A ese ritmo, el jardín central del palacio imperial quedaría completamente volteado.
Pero ninguno tenía tiempo para preocuparse por ello.
Zeke, de inmediato, cabalgó el flujo de las ondas de choque y volvió a cargar contra el Duque Craven.
Esta vez cargó con energía en ambas manos.
La Técnica de Cadena Infinita de Lord Fab, fundamento de la Técnica de la Espada Infinita, se desplegó desde las manos de Zeke.
A medida que llovían los golpes giratorios de la Cadena Infinita, Espadas Astrales volaron hacia el Duque Craven desde todas direcciones.
¡BOOM!
Ante la tormenta de golpes giratorios, el Duque Craven, en lugar de usar el dedo, extendió la palma y formó su senda de lanza.
Todo su brazo se transformó en lanza.
El Duque barrió en amplios arcos con su brazo-lanza para desviar los golpes rotatorios.
Como en la senda del agua de la Espada Elemental, usó la redirección para desviar los ataques de Zeke.
¡WHOOSH!
Tras desviar los golpes, el Duque invirtió el flujo de energía y devolvió el ataque hacia Zeke.
¡BOOM!
Los ataques que habían volado hacia el Duque ahora regresaron contra Zeke con aún mayor fuerza.
Al ver las potentes estocadas de espada que se le venían encima, Zeke, en vez de retroceder, saltó hacia adelante para encontrarlas.
“¡HAAA!”
Extendió el brazo y blandió su mano-cuchilla contra las estocadas.
¡SLASH!
Lo que Zeke cortó no fueron solo las estocadas.
Cortó el espacio mismo donde existían.
Un ataque de dimensión superior que clavaba la espada en la rendija del espacio para cercenar el lugar en que residían los cortes.
Zeke recreó la técnica que el Rey Espada Bernas había mostrado antes.
Y no solo cortó el espacio que contenía las estocadas.

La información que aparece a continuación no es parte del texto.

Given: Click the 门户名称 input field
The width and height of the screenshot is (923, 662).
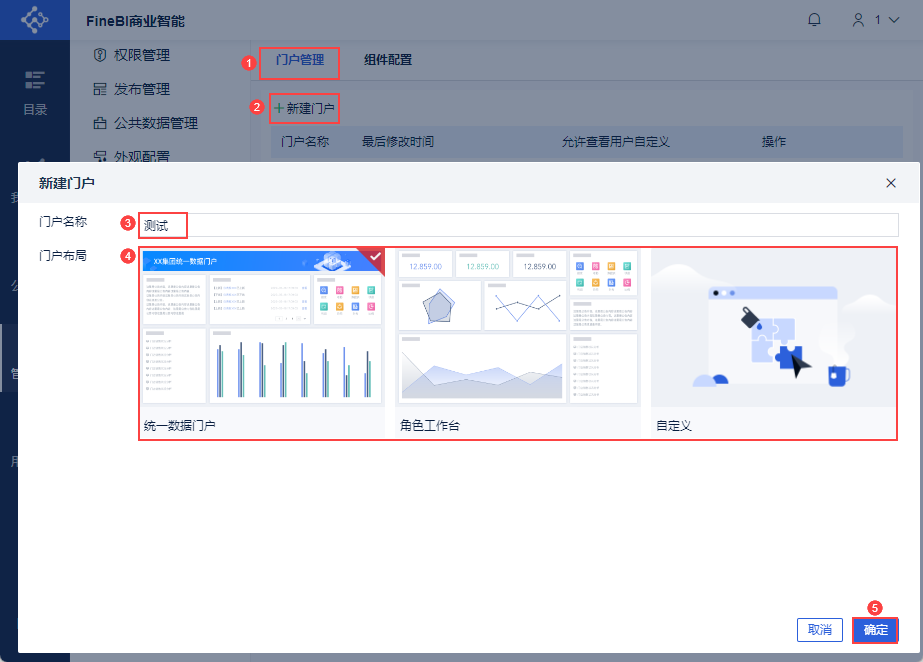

El ataque alcanzó incluso el espacio donde se encontraba el Duque Craven.
¡SLASH!
Al ser cortado el espacio del Duque por la mano-cuchilla de Zeke, el propio Duque quedó partido junto con ese espacio dividido.
Pero entonces…
¡SWISH!
La forma del Duque, hendida junto con el espacio, se desvaneció como un espejismo.
De inmediato, el Duque apareció justo frente a Zeke.
Su desplazamiento fue tan veloz que superó el ataque de Zeke capaz de cortar incluso el espacio.
El Duque Craven, apareciendo ante Zeke, reunió con firmeza su senda de lanza y dio un paso más.
Desde su brazo, explotó hacia adelante una lanza capaz de perforar la esencia.